Now, although the work and legacy of William Shakespeare would seem far removed from social revolution, it can honestly be said that nature hath framed strange fellows in her time, and when it comes to snapping into lockstep with the prevailing marching orders, the Folger Shakespeare and its board are of the opinion that better three hours too soon than a minute too late.
The board now includes Wan-Chuan Kao, who describes himself as a ‘queer medievalist of colour’. Lectures and features in their magazine include ‘The Sound of Whiteness [hey! What’s with that white supremacist cap S?], or ‘Teaching Shakespeare’s Other “Race Plays” in Five Acts’, and ‘Beauty and the Beast of Whiteness: Teaching Race and Gender’, the latter opining that ‘we must help initiate discussions of race and whiteness, especially in Renaissance classrooms, where students may least expect it’. No, they probably wouldn’t be expecting that, but these are times which confound expectations, and, as we are told by the great man, there is nothing either good or bad but thinking makes it so. Or bawling, in the current atmosphere. Let’s just say it is a Black day (there! I did it!) for the Bard.
Well, that takes care of writing at the top end of the scale. What’s happening at the very bottom end? That would be the urban blight undeservedly dignified by a rather attractive Italianate name; graffiti. Spraying paint onto buildings is, of course, illegal. But just as the Left love to redefine language like someone re-arranging a plant-pot garden, it doesn’t seem to be against any law currently operating if you are a BLM protester, and so it is that most American cities are now a livid shade of Jackson Pollock. Try to remove or paint over pro-BLM graffiti, of course, and the law will suddenly take an interest. Let’s hope they check the spelling and grammar too, to ensure it is not correct and therefore racist.

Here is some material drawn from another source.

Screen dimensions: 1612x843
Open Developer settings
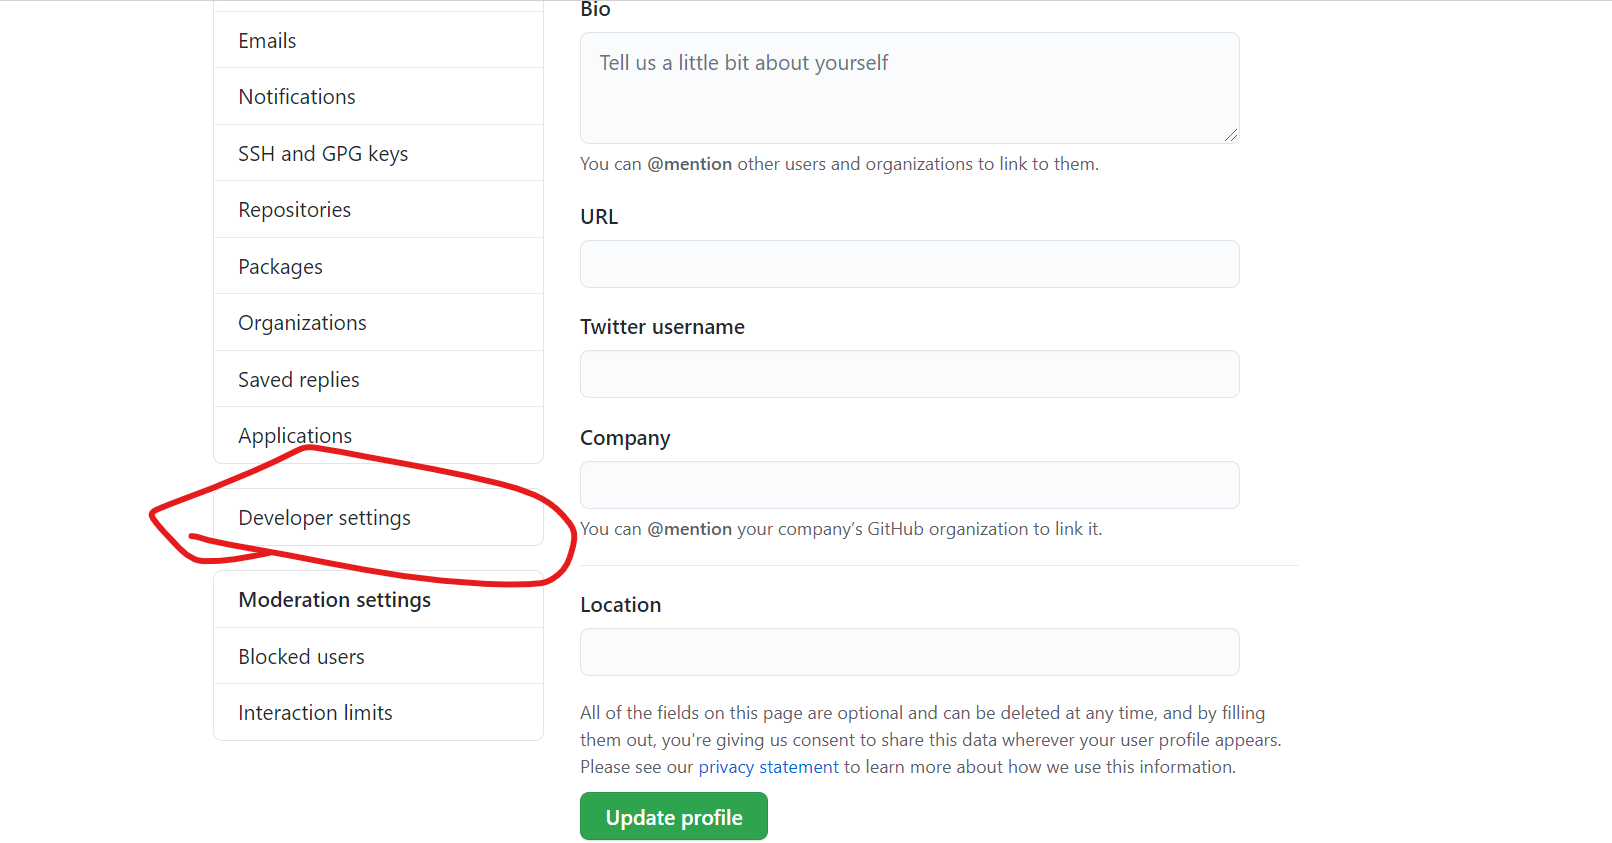378,517
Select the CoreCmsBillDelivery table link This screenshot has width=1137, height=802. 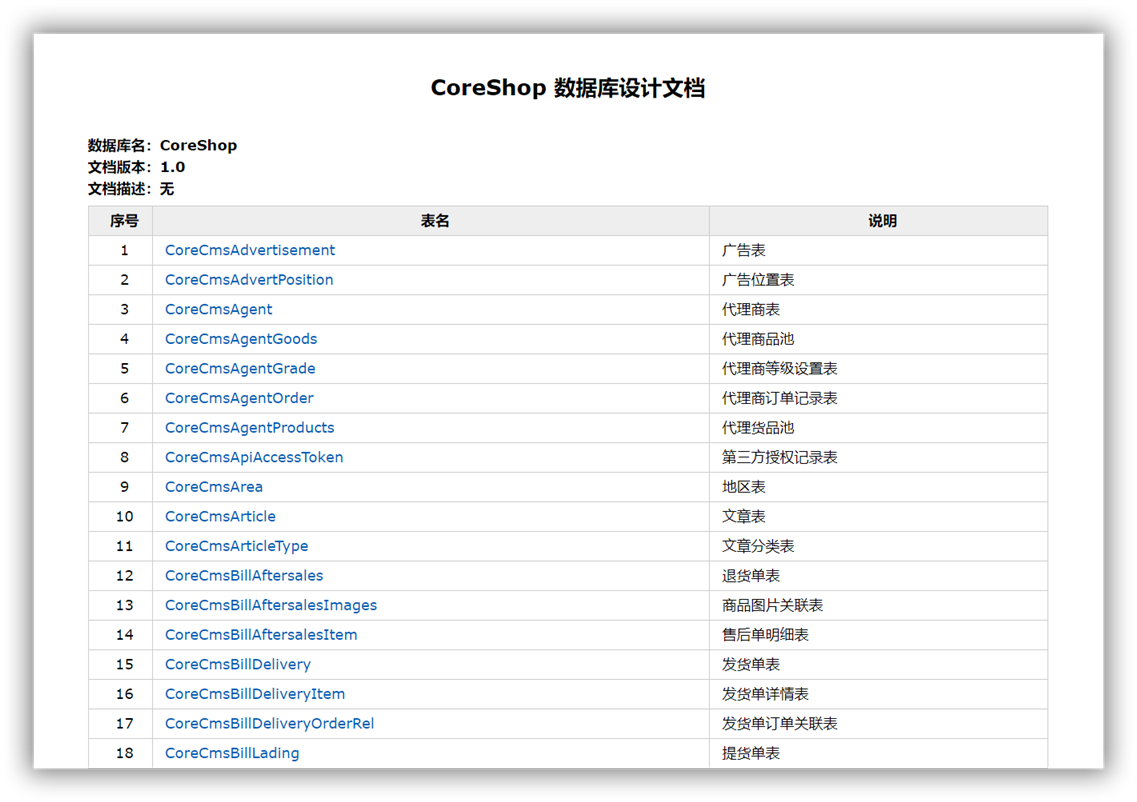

There is also another type of writing which may affect you should you choose the path of heresy and be brought before the new Torquemadas of social justice. Any expulsion from school or dismissal from employment will follow you for the rest of your life. It doesn’t matter about grammatical usage or correct spelling in this case. Once branded with the ‘racism’ mark, it is unlikely you will work again, or be able to access the education necessary to so. Naturally, this streaming will operate on racial lines. Whites only need apply. I should write that down if I were you. Just be careful who reads it.